Your objective:
Please output only the lines that begin at the line with "Open the Edit menu" and run through the end of the entries below, exactly as written. Drop all pictures.

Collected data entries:
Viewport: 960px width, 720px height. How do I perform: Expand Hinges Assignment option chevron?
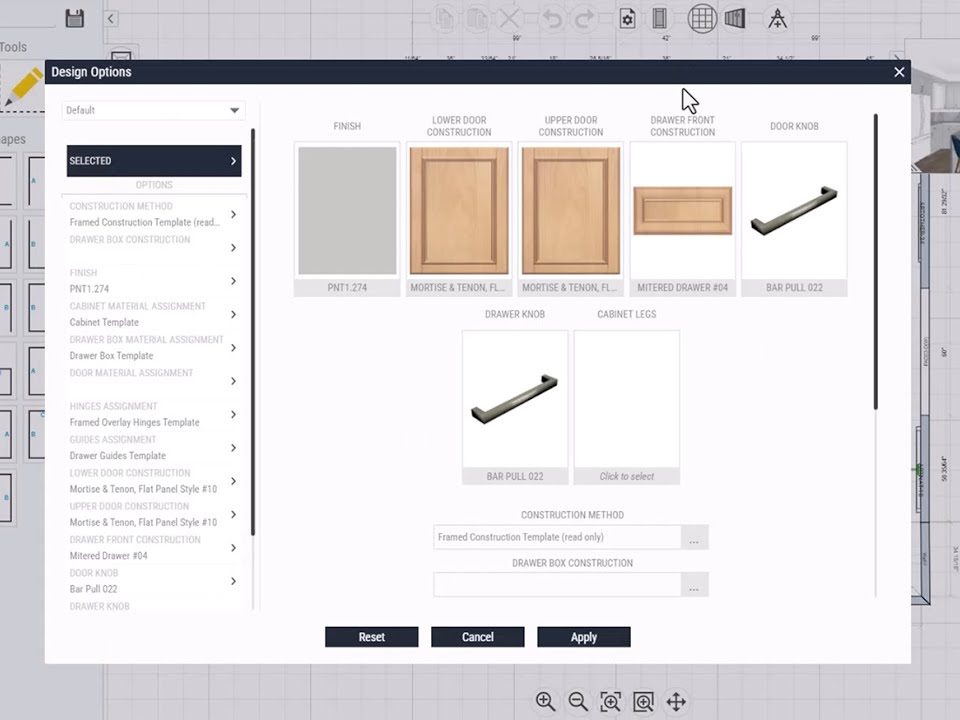tap(233, 415)
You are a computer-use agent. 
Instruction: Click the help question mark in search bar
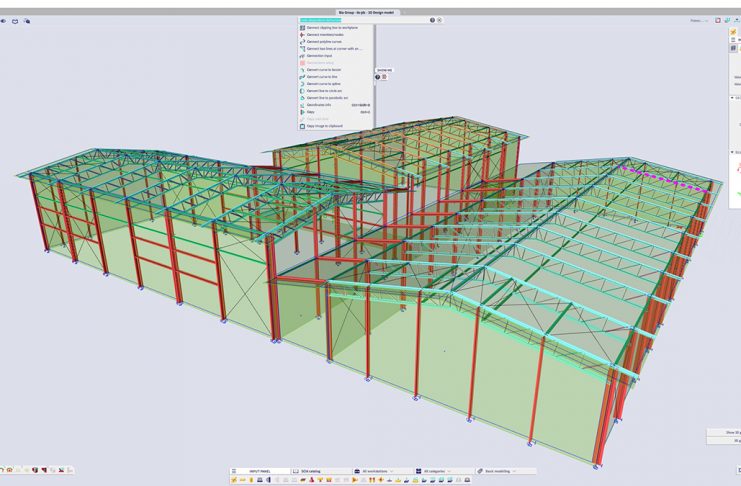(432, 20)
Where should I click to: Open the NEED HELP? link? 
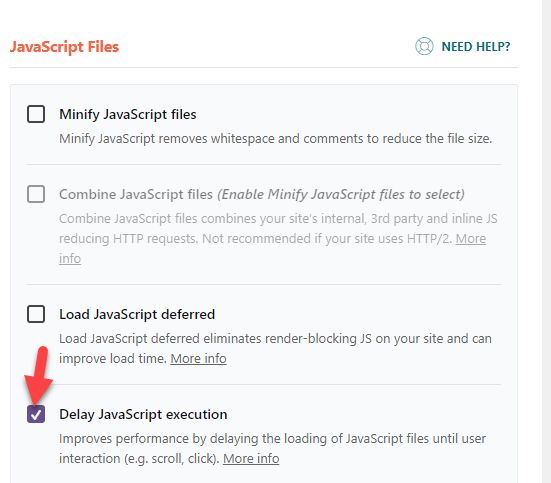coord(476,47)
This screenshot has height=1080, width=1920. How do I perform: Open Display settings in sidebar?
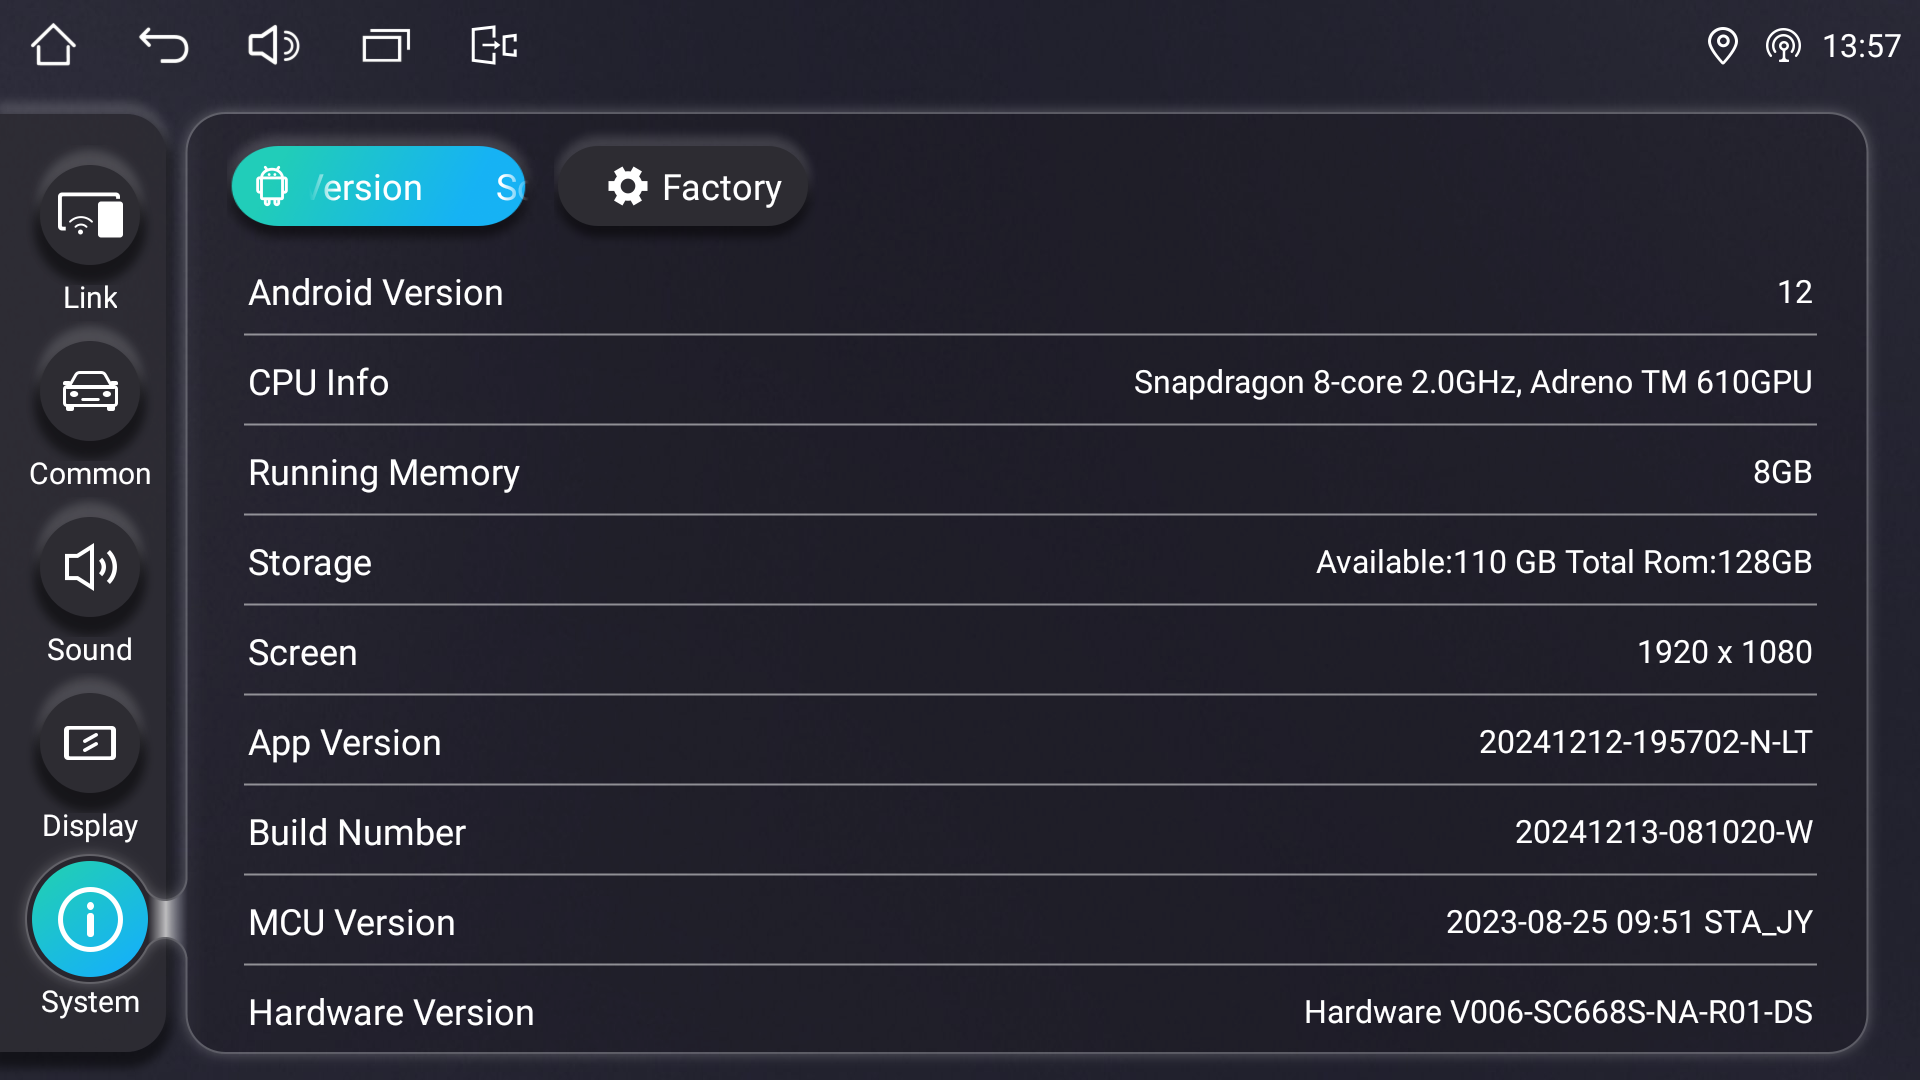90,744
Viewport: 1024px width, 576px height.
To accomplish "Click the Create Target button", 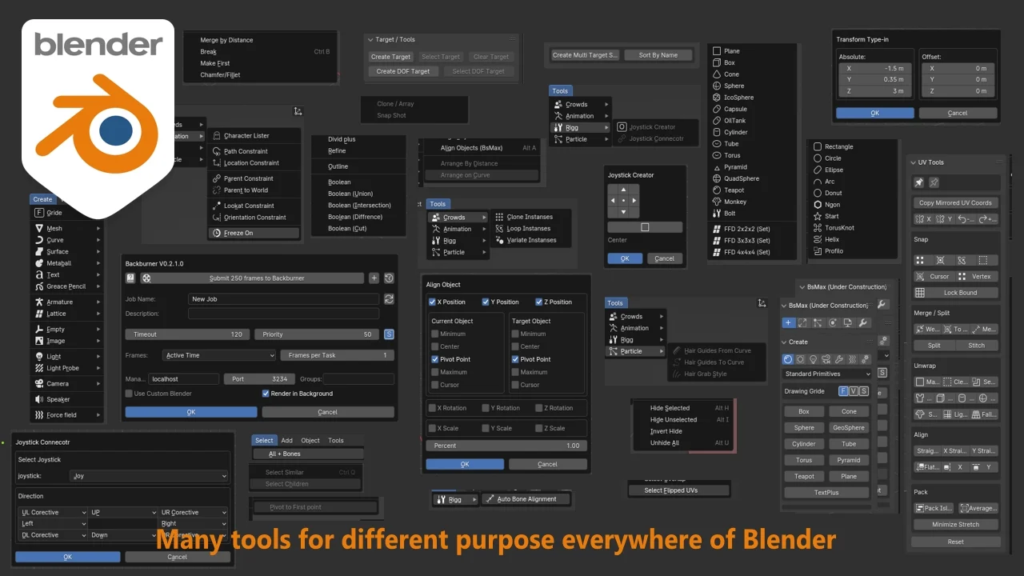I will tap(391, 57).
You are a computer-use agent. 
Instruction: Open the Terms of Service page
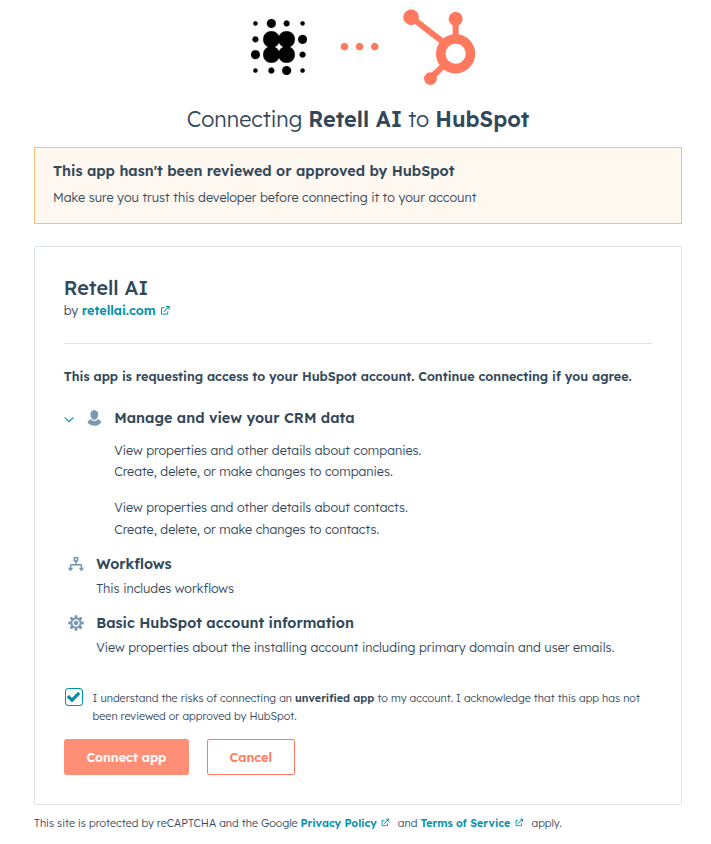click(466, 822)
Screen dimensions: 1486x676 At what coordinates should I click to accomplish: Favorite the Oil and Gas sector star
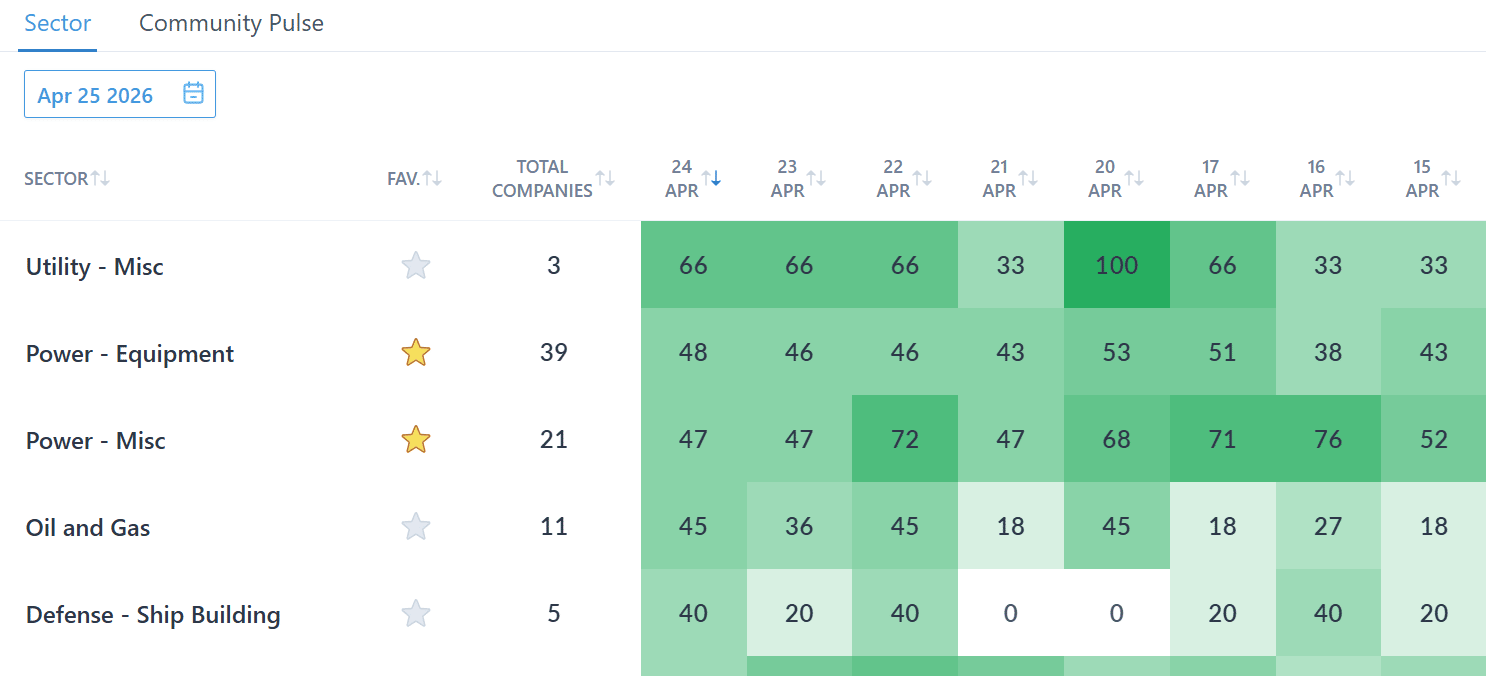coord(416,527)
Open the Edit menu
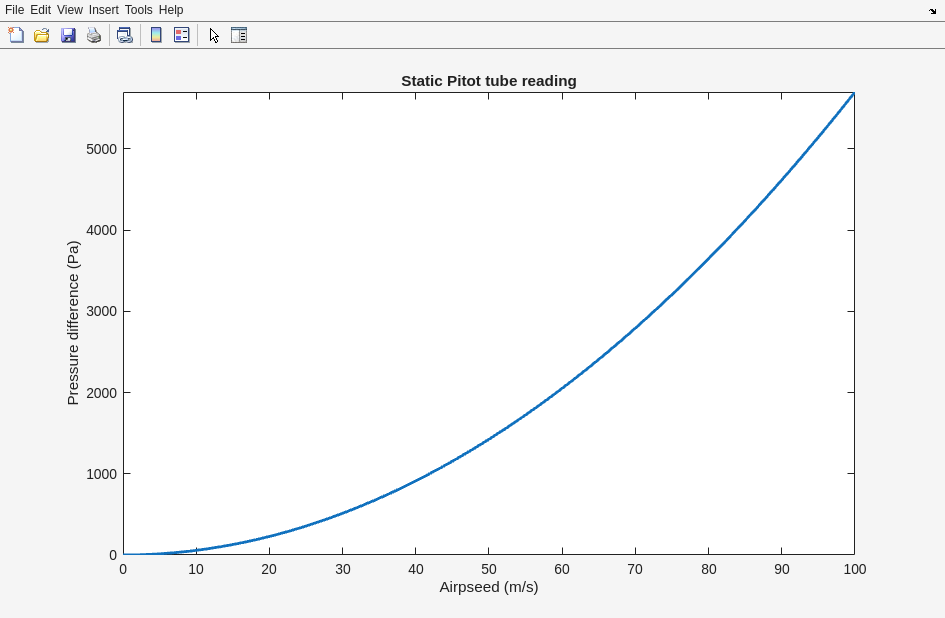 pos(40,10)
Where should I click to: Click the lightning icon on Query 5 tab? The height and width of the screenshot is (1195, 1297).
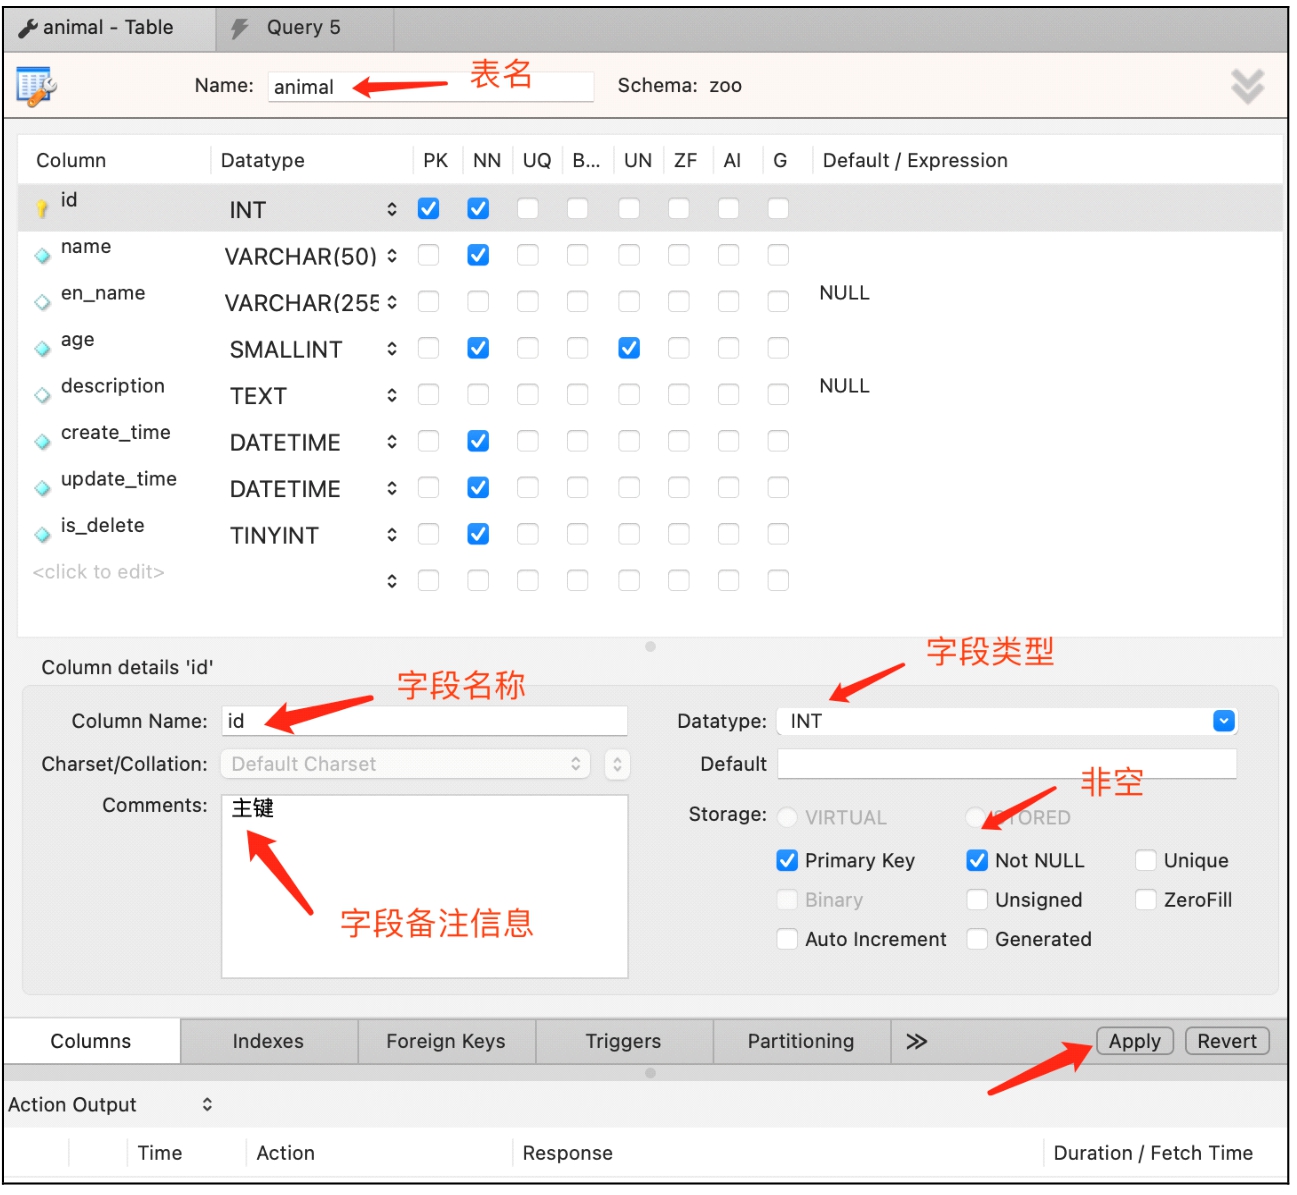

Exercise output:
Open the Edit menu
 pos(40,10)
Where should I click to: Click the lightning icon on Query 5 tab? The height and width of the screenshot is (1195, 1297).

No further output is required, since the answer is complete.